However, I found it a bit difficult to get to know people in a more relaxed setting. Just like poster sessions, the socials on offer were mostly focused on a specific topic, such as AI for environmental issues. There was a “VR” application called “ICLR Town”, where people can run around with characters in a 2D top-down view and meet up in this virtual space using webcams. While this suited my needs more, there were barely any people online. Maybe such a virtual meeting space should be promoted more and included as a coffee break into the conference schedule- which only featured poster sessions and talks this time.

Finally, I was surprised that poster sessions were not clearly separated according to topic, which made it quite overwhelming to find relevant papers. But overall it was a nice experience and organisers did the best they could considering the circumstances.

Paper highlights

Causality

Connecting deep learning models operating with differentiable operations and loss functions on the one hand with causal learning dealing with discrete graphs on the other hand, is generally a very interesting research direction. I wanted to highlight two papers here.

A Meta-Transfer Objective for Learning to Disentangle Causal Mechanisms

This paper looks at simple two-dimensional distributions $P(A,B)$. The question is: Does A cause B or B cause A? A probabilistic model could estimate the joint by decomposing it into $P(A)P(B|A)$ or $P(B)P(B|A)$. The main idea in this paper: If the model uses the “correct” decomposition that reflects the causal structure, then if the cause changes, adapting the model to this new distribution is fast. Why is that? Let’s assume that A causes B. If we model using the correct decomposition, $P(A)P(B|A)$, and $P(A)$ changes, then $P(B|A)$ stays the same, so only one part of the model needs to be adapted. If we modelled $P(B)P(B|A)$, then BOTH $P(B)$ and $P(B|A)$ would change.

Authors then construct a clever meta-learning objective - a sum of the likelihood of both model variants on the new distribution after training for a certain number of steps. This sum is weighted with the meta-parameter $\gamma$. After meta-training, $\gamma$ indicates which model, and therefore which causal explanation, is most likely the correct one.

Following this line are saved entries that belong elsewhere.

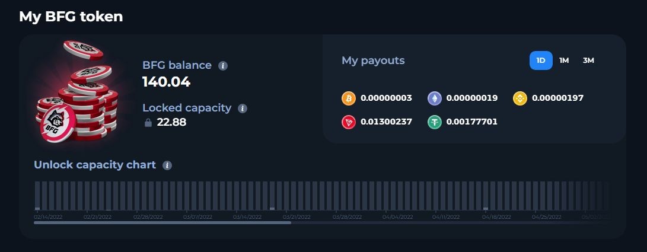
Task: Switch payouts to the 3M period
Action: 588,60
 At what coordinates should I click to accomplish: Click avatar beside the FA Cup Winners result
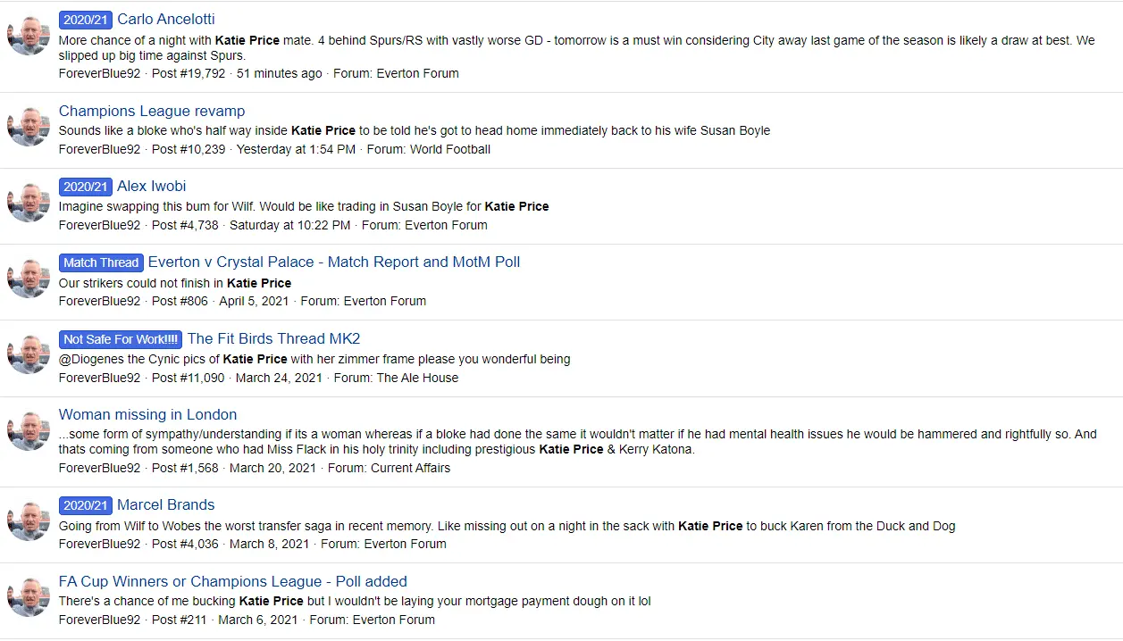(29, 598)
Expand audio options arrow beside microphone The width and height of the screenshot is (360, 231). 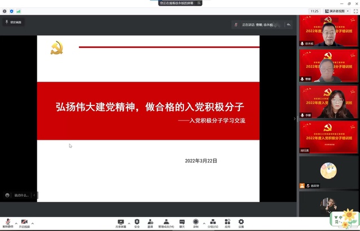(16, 223)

This research seems still in its infancy – two-dimensional distributions are clearly not very practically relevant. But the idea of smoothly interpolating between different generative models using meta-learning might prove valuable in the future in more difficult settings!

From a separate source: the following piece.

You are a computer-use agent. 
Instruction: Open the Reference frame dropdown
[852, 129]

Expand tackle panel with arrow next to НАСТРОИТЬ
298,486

Neural Causal Induction from Interventions

In this paper, authors employ a deep learning model to estimate the outcomes of particular interventions, and by observing multiple interventions in a row, to predict the structure of the underlying causal graph that generated the observations. This paper also makes use of meta-learning, in that in each meta-iteration, a new causal graph is used, with the aim of obtaining a deep learning model that can predict the causal structure between multiple variables even for new, previously unseen distributions.

drawing

The structure of the neural network is shown above. At each time step, an intervention is performed on one variable, and the encoder takes the resulting $N$ observed variables plus one that indicates which variable was intervened upon. The output is fed to a sequence model that updates its belief state about the causal graph, given all the information (interventions) we have seen so far. Finally, a graph decoder model is trained to output the correct causal graph.

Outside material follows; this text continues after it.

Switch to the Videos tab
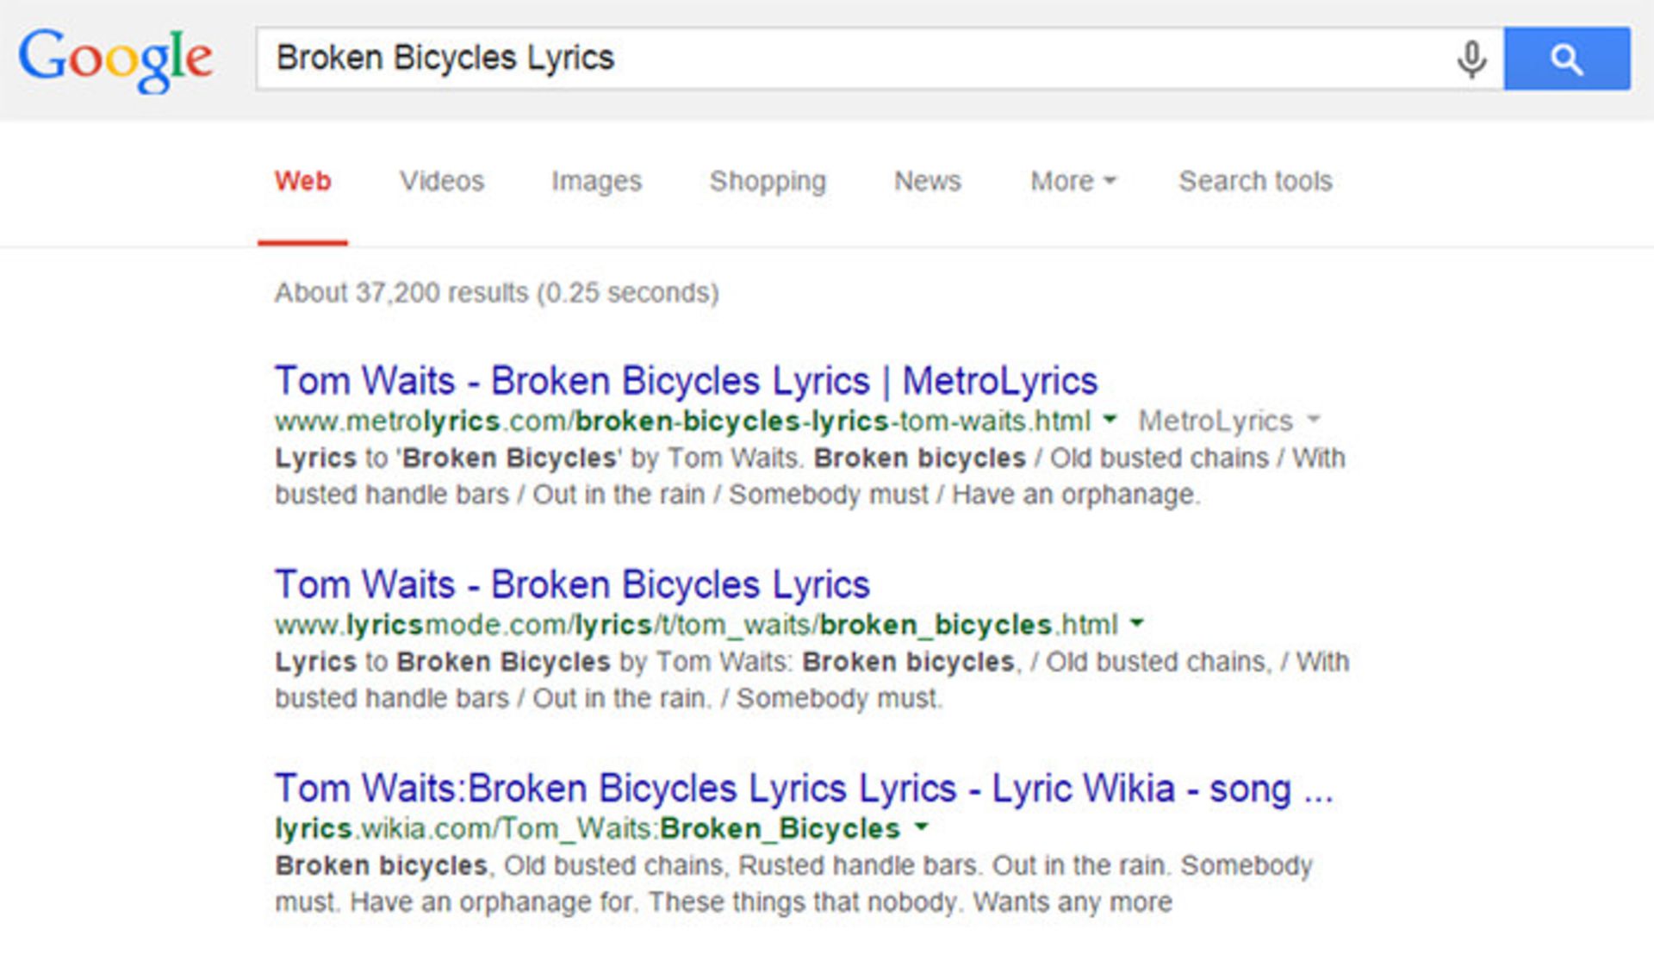Screen dimensions: 1654x967 coord(441,182)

For more detail on these papers and similar papers, check out the workshop on causal learning for decision making.

Classification theory

Your classifier is secretly an energy based model and you should treat it like one

This paper blew me away: Using simple math, it shows very elegantly that a discriminative classifier can also be viewed as an energy-based model, which in turn allows you to detect samples coming from outside the distribution the classifier was originally trained on.

Let’s take a classifier with scalar output $f_{\theta}(x)[y]$ for input $x$ and class index $y$. Class probabilities can be obtained by using the softmax operation, which makes values positive and sum to one over all classes:

$p_{\theta}(y \vert x) = \frac{e^{f_{\theta}(x)[y]}}{\sum_y e^{f_{\theta}(x)[y]}}$.

But the unnormalised outputs can also be used to define an energy based model to define the joint probability over inputs $x$ and labels $y$

$p_{\theta}(x,y) = \frac{e^{f_{\theta}(x)[y]}}{Z(\theta)}$,

where $Z(\theta)$ is the normalising constant that sums up the total energy over the whole $(x,y)$ space. The cool things is - we can now determine the likelihood of an input $p(x)$, by marginalising out $y$ from the above equation, which results in

$p_{\theta}(x) = \frac{\sum_y e^{f_{\theta}(x)[y]}}{Z(\theta)}$.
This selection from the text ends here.